Exactly how strong became apparent after about three miles. I had performed my usual trick of starting too far back in the field but had made good progress until we made the first turn off the promenade and were immediately hit by the strong headwind. As the course was a loop, this meant another four miles struggling into the wind and slowing considerably. As the field was thinning out, it meant that there was no one at my pace so I couldn’t shelter in a group and had to stride out on my own and try to maintain some form of momentum.
By mile seven, I thankfully turned out of the wind and had managed to build up a reasonable gap over the next runner behind me. I also realised that the chap in front of me had gone off too quickly and was now catchable, which gave me something to aim for before the next gusty section.
I caught him just before the ten-mile mark and despite my best efforts to keep attacking, knew that I wouldn’t be bothering my PB due to the conditions. I pushed hard in the last mile and dodging a few Sunday walkers, finished in 25th place in a time of 1:27:18 – about 45 seconds off my personal best. Despite this, I was really pleased with the race considering the weather. Checking on Strava afterwards, I noticed that the sections out of the wind were comfortably ahead of PB pace but were sadly cancelled out by the seven miles that weren’t!
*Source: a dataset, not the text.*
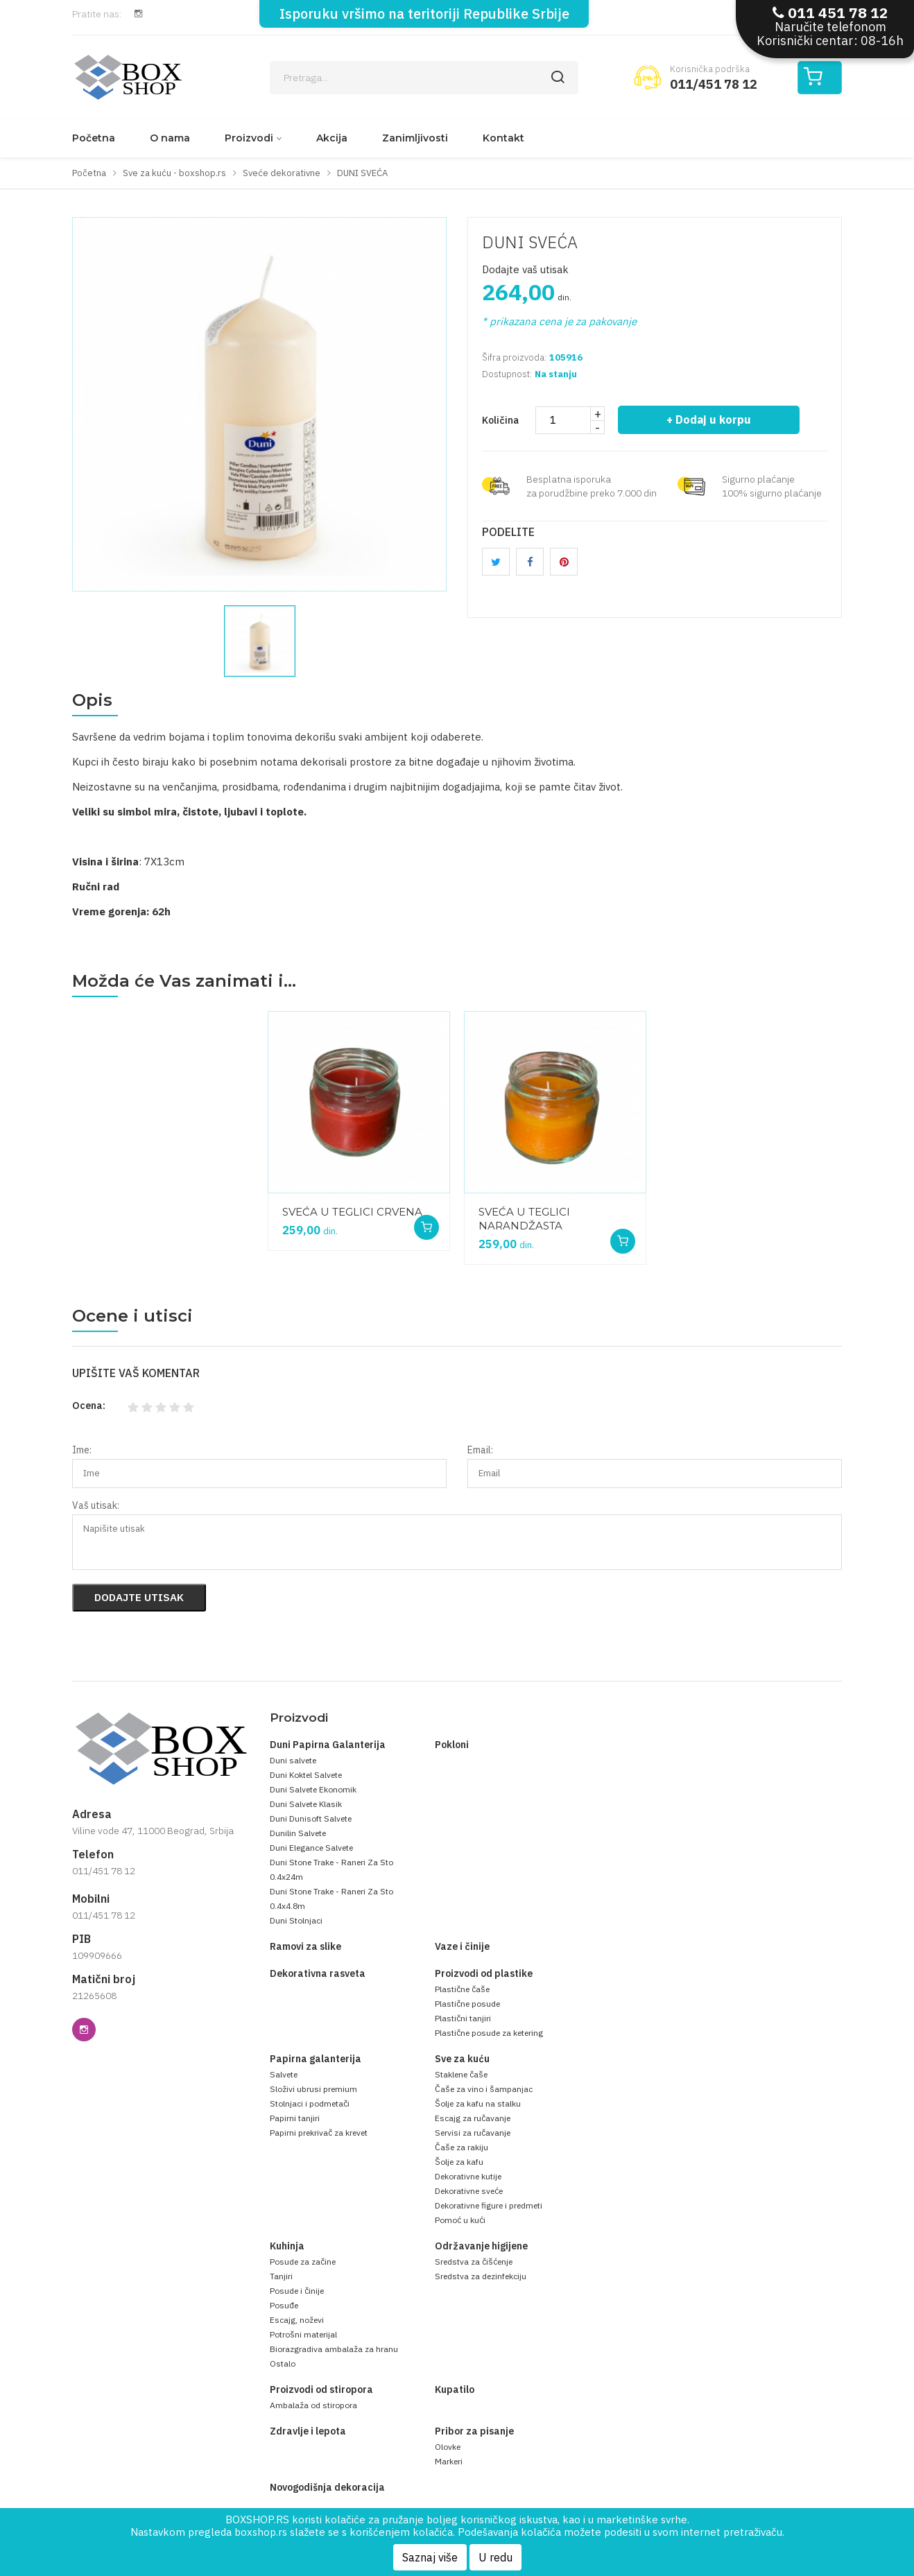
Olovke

Crossing the line, I received a special mention for being a member of a running club “from the Midlands” – obviously not used to visitors in this part of the world! I was also given what I think is probably the best medal I’ve ever had – a large replica of a windmill (almost as big as the real one we ran past) with actual spinning sails. I’m pretty sure you’d struggle to find a better race medal, but I’m ready to be proved wrong.
Overall, a pleasing day out that has hopefully given me a bit of a race boost prior to the big marathon. It’s a really well organised event with potential for a fast time if the North West Weather Gods are in a good mood.
To be honest, it’s probably worth the trip just for the medal!